There, they are confronted by an alien warrior named Ord who has been backing Rao’s plans to suit his own ends. And the arc ends with the return of Colossus.

It was revealed that after his death, his corpse was stolen and reanimated to facilitate his use as a guinea pig in an underground mutant research complex associated with the mysterious alien, Ord. Rescued, Colossus has since been added to the team line-up.

The second arc deals with the now sentient Danger Room, and ‘her’ attempts at killing the X-Men and her ‘father’ Prof. X.

For those who aren’t familiar with it, The Danger Room is a training facility built for the X-Men.

After befriending the Shi’ar the X-Men rebuilt the Danger Room with Shiar hard-light holographic technology. These upgrades were largely added by Henry McCoy (Beast).

The story-arc ended with a rather disturbing revelation about Prof X, which shook the trust his X-Men had in him.

Now, like I said, if you’re looking for a quick way of coming up to speed, then this book is it.

But I don’t recommend it. Because, when it comes to Astonishing X-Men, it’s not just the story, but also the telling of the story.

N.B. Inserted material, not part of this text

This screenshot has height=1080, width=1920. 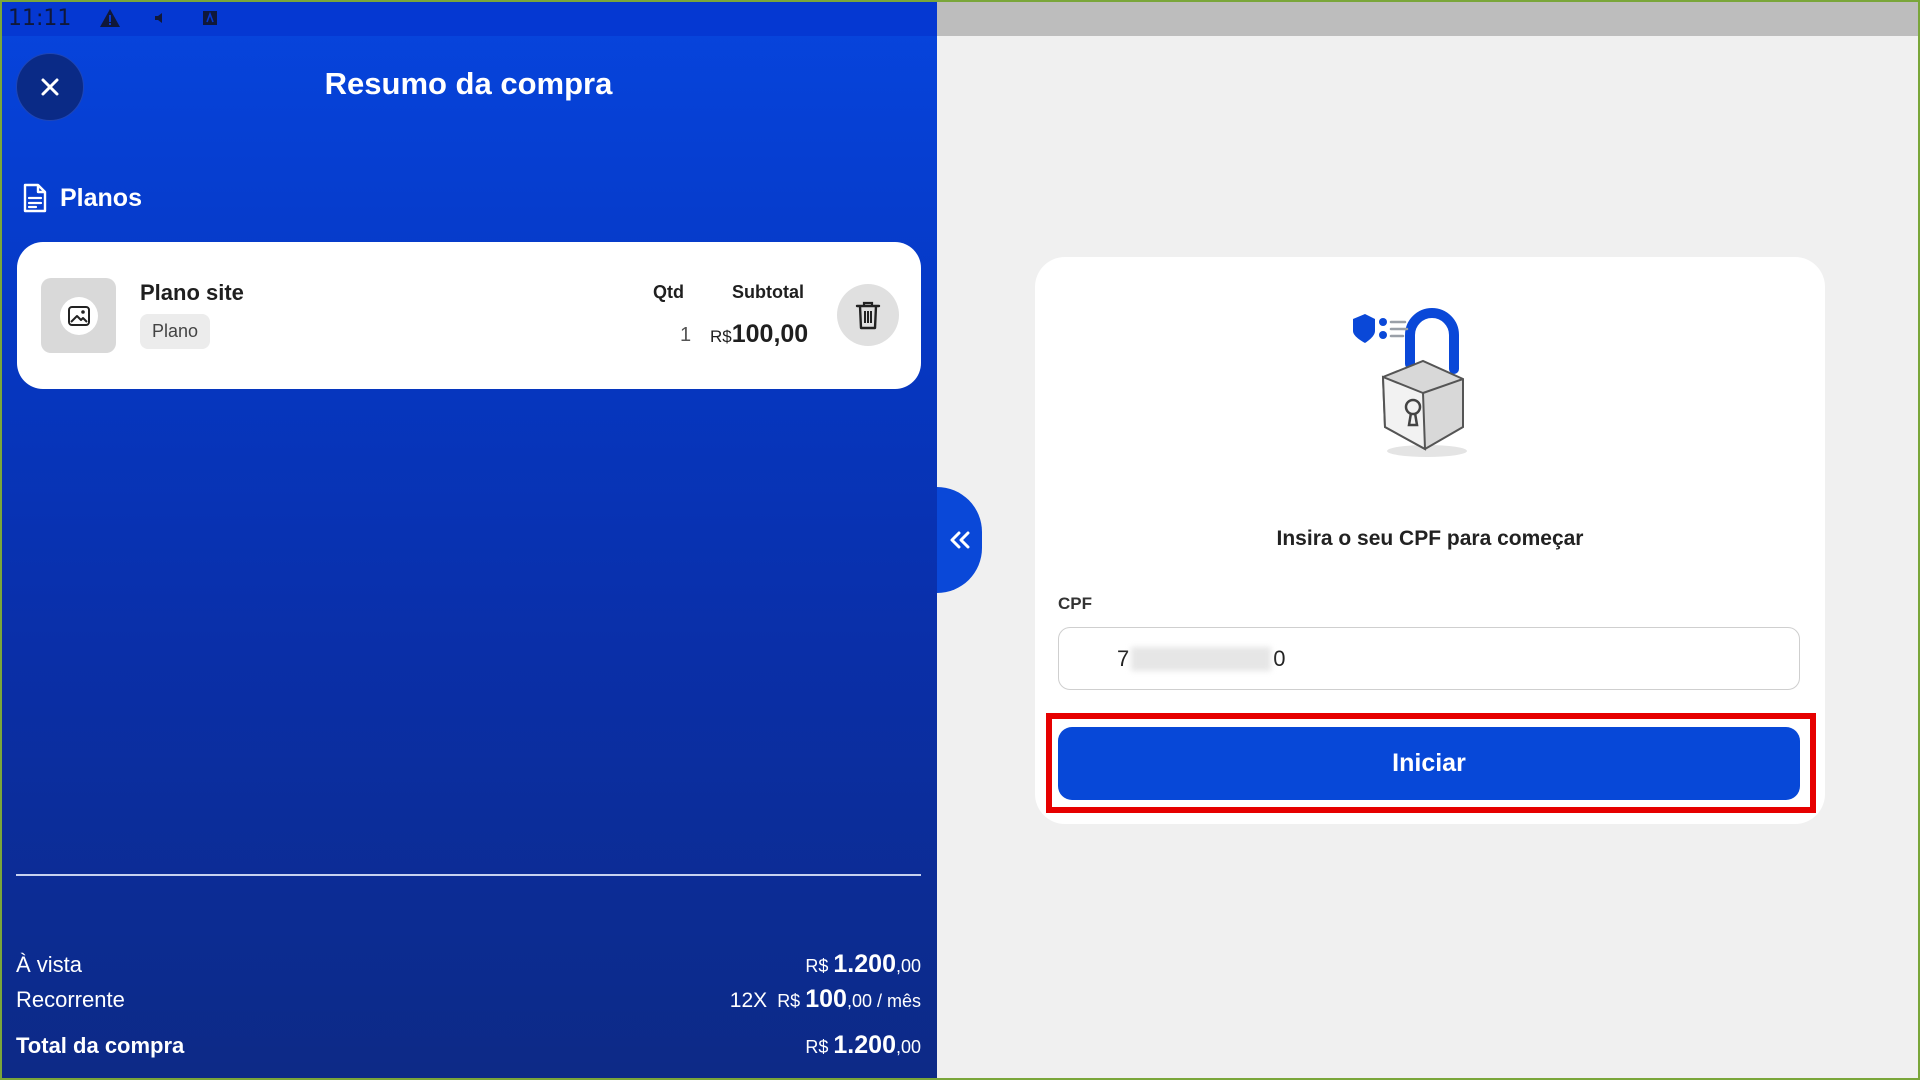 I want to click on total-value: R$ 1.200,00, so click(x=863, y=1046).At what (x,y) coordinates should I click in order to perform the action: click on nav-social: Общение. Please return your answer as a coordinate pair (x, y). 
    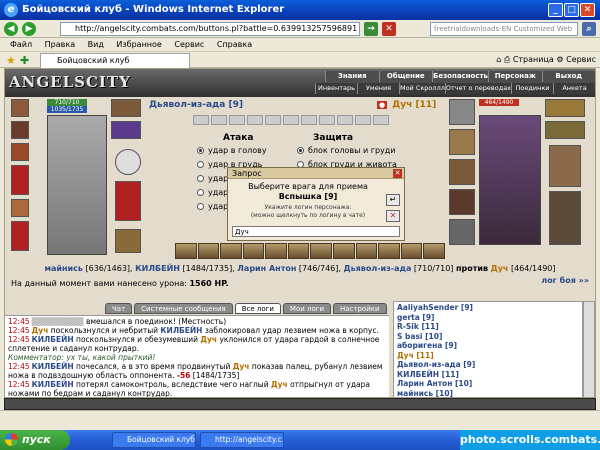
    Looking at the image, I should click on (406, 76).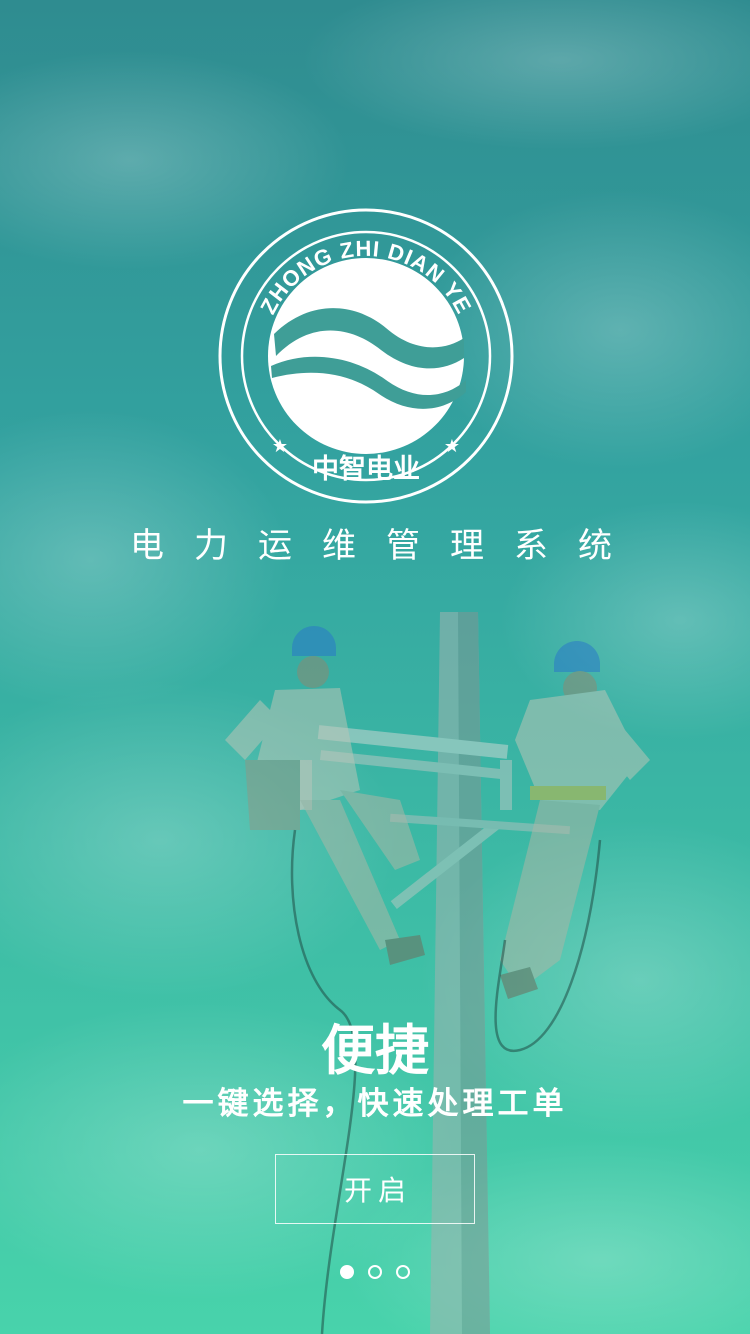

You lose all that great character moments and nuances that the creative team infused into the comic if you just read the ‘summary’ version of the story.

For example, the sentient Danger Room story, on the surface, doesn’t look very original. But what makes it outstanding is the telling of it, as the creative team tells a highly entertaining moral play about how far should one go in suppressing the rights of some for the greater good of others.